Reproducible quantification of cancer-associated proteins in body fluids using targeted proteomics

Abstract

The rigorous testing of hypotheses on suitable sample cohorts is a major limitation in translational research. This is particularly the case for the validation of protein biomarkers; the lack of accurate, reproducible, and sensitive assays for most proteins has precluded the systematic assessment of hundreds of potential marker proteins described in the literature. Here, we describe a high-throughput method for the development and refinement of selected reaction monitoring (SRM) assays for human proteins. The method was applied to generate such assays for more than 1000 cancer-associated proteins, which are functionally related to candidate cancer driver mutations. We used the assays to determine the detectability of the target proteins in two clinically relevant samples: plasma and urine. One hundred eighty-two proteins were detected in depleted plasma, spanning five orders of magnitude in abundance and reaching below a concentration of 10 ng/ml. The narrower concentration range of proteins in urine allowed the detection of 408 proteins. Moreover, we demonstrate that these SRM assays allow reproducible quantification by monitoring 34 biomarker candidates across 83 patient plasma samples.
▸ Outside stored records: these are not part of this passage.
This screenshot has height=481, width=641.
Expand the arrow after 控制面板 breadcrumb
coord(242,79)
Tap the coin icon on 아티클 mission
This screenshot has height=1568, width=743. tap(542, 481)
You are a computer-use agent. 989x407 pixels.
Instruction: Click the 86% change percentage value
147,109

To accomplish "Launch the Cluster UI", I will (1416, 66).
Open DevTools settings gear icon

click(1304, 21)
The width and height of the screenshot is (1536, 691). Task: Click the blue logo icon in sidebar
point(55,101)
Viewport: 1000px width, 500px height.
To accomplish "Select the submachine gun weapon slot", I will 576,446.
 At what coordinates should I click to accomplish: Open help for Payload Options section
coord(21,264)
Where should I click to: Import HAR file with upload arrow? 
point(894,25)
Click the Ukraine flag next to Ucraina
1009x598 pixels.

Through public access to the entire assay library, researchers will be able to target their cancer-associated proteins of interest in any sample type using the detectability information in plasma and urine as a guide. The generated expandable reference map of SRM assays for cancer-associated proteins will be a valuable resource for accelerating and planning biomarker verification studies.

Fig. 1

Workflow outlining SRM assay generation, refinement and application to detect target proteins in plasma and urine. In the first step, a crude synthetic peptide library was used to generate QQQ full fragment ion spectra for the extraction of the preliminary coordinates for SRM assays (A). In the second step, SRM assays were refined by measuring the crude synthetic peptides in SRM mode using the coordinates established in full scan mode (B). This step refined the relative transition intensities specific for the SRM acquisition mode and the iRT in the chromatographic gradient to be used for endogenous peptide detection. The final SRM assay library was then used to detect the CAPs in complex samples (depleted plasma and urine) (C). Decoy transition groups and positive controls were included in the SRM measurements to allow for objective data analysis using the mProphet software tool (26).

Fig. 2

Number of peptides per protein in the SRM assay library for CAPs.

Fig. 3

Detectability results for depleted plasma and urine. Estimated protein concentrations for the CAPs in plasma were extracted from Human Plasma PA (41). The plotted concentration range shows detected CAPs (blue) and proteins that could not be detected (grey) in depleted plasma (A). Proteins detected by SRM were compared to proteins previously observed by large-scale proteomic experiments derived from Human Plasma PA (including measurements in crude and depleted plasma without additional fractionation) (B). Estimated protein concentrations for the CAPs in urine were extracted from Urine PA (41). The plotted concentration range shows detected CAPs (blue) and proteins that could not be detected (grey) in urine (C). Proteins detected by SRM were compared to proteins previously observed by large-scale proteomic experiments derived from Urine PA combined with protein observations from Adachi et al. (49) (D).

Fig. 4

Functional interaction network for pancreatic cancer. The diagram depicts functional interactions of the identified candidate cancer driver mutations for pancreatic cancer and the detectable cancer-associated proteins. Nodes represent CAPs (circles), CDMs (squares) and CDMs that are also reported cancer-associated on protein level (triangles). Colors denote the detectability of the proteins in plasma or urine: blue – detectable; pink – not detectable; grey – not targeted in plasma or urine. Functional interactions between the proteins are marked as edges. The figure was generated using Cytoscape (68).

Fig. 5

Quantification of selected proteins in plasma of ovarian cancer patients and patients with benign ovarian tumors. All proteins with a p-value below 0.01 and a fold-change larger than 1.1 were considered significant.